Smartr365 chief executive officer Conor Murphy said: “It was vital that lenders not only offered mortgage payment holidays to those in need but also did it quickly, given the severity of the financial situations that many found themselves in as a result of the global crisis.
“However, as this temporary lifeline comes to an end, advisers and lenders must now act with a sense of urgency to ensure homeowners do not fall from the safety of the holiday into arrears.”
He continued that the ending of the holiday should being a “renewed focus to vulnerable customers”, especially when it comes to how they are identified and supported.
“A strong CRM system, that allows you to communicate with clients virtually or in-person and keep track of their cases will be key to this. Finding ways to then help those who have been identified as needing additional support is likely to be complex and time-consuming,” he added.
Masthaven’s chief lending officer David Kennedy echoed the need for customers to be supported as schemes were rolled back.
He said: “As these pandemic measures and support schemes are wound down, it’s vitally important that customers aren’t abandoned. Some borrowers may be embarrassed to ask for help or unsure about where to turn.
“Lenders need to be proactive about identifying these customers early and reaching out to them to meet these challenges head on and avoid storing up problems further down the line.”
Kennedy added there could be a surge in customers needing specialist support and more “tailored lending”, which could be a boon for the specialist sector.

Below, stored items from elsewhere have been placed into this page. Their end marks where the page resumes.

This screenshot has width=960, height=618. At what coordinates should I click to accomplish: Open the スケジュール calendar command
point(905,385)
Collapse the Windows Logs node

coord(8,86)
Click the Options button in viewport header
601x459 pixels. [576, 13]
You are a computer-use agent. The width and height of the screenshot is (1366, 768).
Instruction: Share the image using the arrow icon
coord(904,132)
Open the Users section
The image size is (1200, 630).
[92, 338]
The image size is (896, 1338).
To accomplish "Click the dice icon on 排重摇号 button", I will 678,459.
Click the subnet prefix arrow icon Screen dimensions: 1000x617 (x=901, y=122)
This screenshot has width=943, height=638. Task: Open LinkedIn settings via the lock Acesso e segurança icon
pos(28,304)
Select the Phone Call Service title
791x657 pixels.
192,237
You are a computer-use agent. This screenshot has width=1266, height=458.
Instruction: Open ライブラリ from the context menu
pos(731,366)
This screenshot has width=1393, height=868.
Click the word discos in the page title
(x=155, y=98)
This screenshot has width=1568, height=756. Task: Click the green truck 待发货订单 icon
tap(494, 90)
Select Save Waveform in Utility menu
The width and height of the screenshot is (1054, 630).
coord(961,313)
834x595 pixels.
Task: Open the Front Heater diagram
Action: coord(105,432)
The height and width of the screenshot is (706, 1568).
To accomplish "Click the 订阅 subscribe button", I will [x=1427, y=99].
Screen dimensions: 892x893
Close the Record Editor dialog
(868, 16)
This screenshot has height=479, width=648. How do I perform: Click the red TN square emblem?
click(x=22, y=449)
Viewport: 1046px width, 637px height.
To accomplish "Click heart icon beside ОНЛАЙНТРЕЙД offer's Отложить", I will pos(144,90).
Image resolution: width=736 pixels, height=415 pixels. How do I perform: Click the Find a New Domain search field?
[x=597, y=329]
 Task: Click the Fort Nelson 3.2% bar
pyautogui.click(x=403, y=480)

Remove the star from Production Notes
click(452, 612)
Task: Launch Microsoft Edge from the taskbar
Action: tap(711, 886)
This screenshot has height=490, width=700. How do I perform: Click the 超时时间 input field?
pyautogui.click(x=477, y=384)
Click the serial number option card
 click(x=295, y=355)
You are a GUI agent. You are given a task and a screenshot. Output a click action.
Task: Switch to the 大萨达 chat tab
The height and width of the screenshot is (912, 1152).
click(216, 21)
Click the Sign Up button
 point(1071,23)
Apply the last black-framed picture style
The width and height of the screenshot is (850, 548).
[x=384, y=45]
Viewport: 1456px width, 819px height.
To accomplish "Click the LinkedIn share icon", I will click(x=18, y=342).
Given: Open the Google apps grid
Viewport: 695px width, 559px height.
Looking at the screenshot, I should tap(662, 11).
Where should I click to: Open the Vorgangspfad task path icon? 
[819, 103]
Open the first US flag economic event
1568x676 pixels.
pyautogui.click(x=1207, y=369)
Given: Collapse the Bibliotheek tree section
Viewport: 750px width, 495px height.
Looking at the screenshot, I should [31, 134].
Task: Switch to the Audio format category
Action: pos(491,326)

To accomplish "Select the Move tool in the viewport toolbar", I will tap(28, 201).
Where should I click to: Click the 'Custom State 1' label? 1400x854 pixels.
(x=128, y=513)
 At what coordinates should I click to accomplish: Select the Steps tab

“Specialist lenders have coped well with the challenges of the pandemic so far and they have the right people and tools to take a pragmatic and personalised approach to supporting their customers through this next phase. There are certainly big challenges still to come and no one can afford to bury their head in the sand.”
A UK Finance spokesperson said that if customers were still struggling after payment deferrals end, they should contact their lender to discuss and agree on further support, which may include more tailored assistance.
This could include extending the length of the mortgage term, changing the type of mortgage, deferring the payment or interest or sums due or capitalising the interest accrued.
Updated figures from lenders on mortgage payment deferrals
The latest figures from NatWest showed there were around 500 borrowers still on mortgage payment holidays, which is down from 12,000 in the same period last year.
Coventry Building Society noted that up until 30 June this year there were 400 borrowers on a Covid-19 related mortgage payment holiday, down from 34,000 the same time last year. It added that around 98 per cent of affected customers had returned to full mortgage payments.
Lloyds has granted 491,000 payment holidays. Of these 460,000 are being repaid, 2,000 have been extended and 29,000 have missed payments.
Santander supported 256,00 customers with deferrals, but around 96 per cent were now up to date after their payment holiday. It noted that there was a value of £136m in outstanding payment holidays.
Yorkshire Building Society said it gave 40,424 payment deferrals linked to the pandemic, of which 99.5 per cent have resumed repayments.
The Co-operative Bank provided 175,000 mortgage customers until the scheme ended in March. Of those, 98 per cent had now returned to full payment.
Leeds Building Society has said that it supported 28,400 mortgages via the scheme.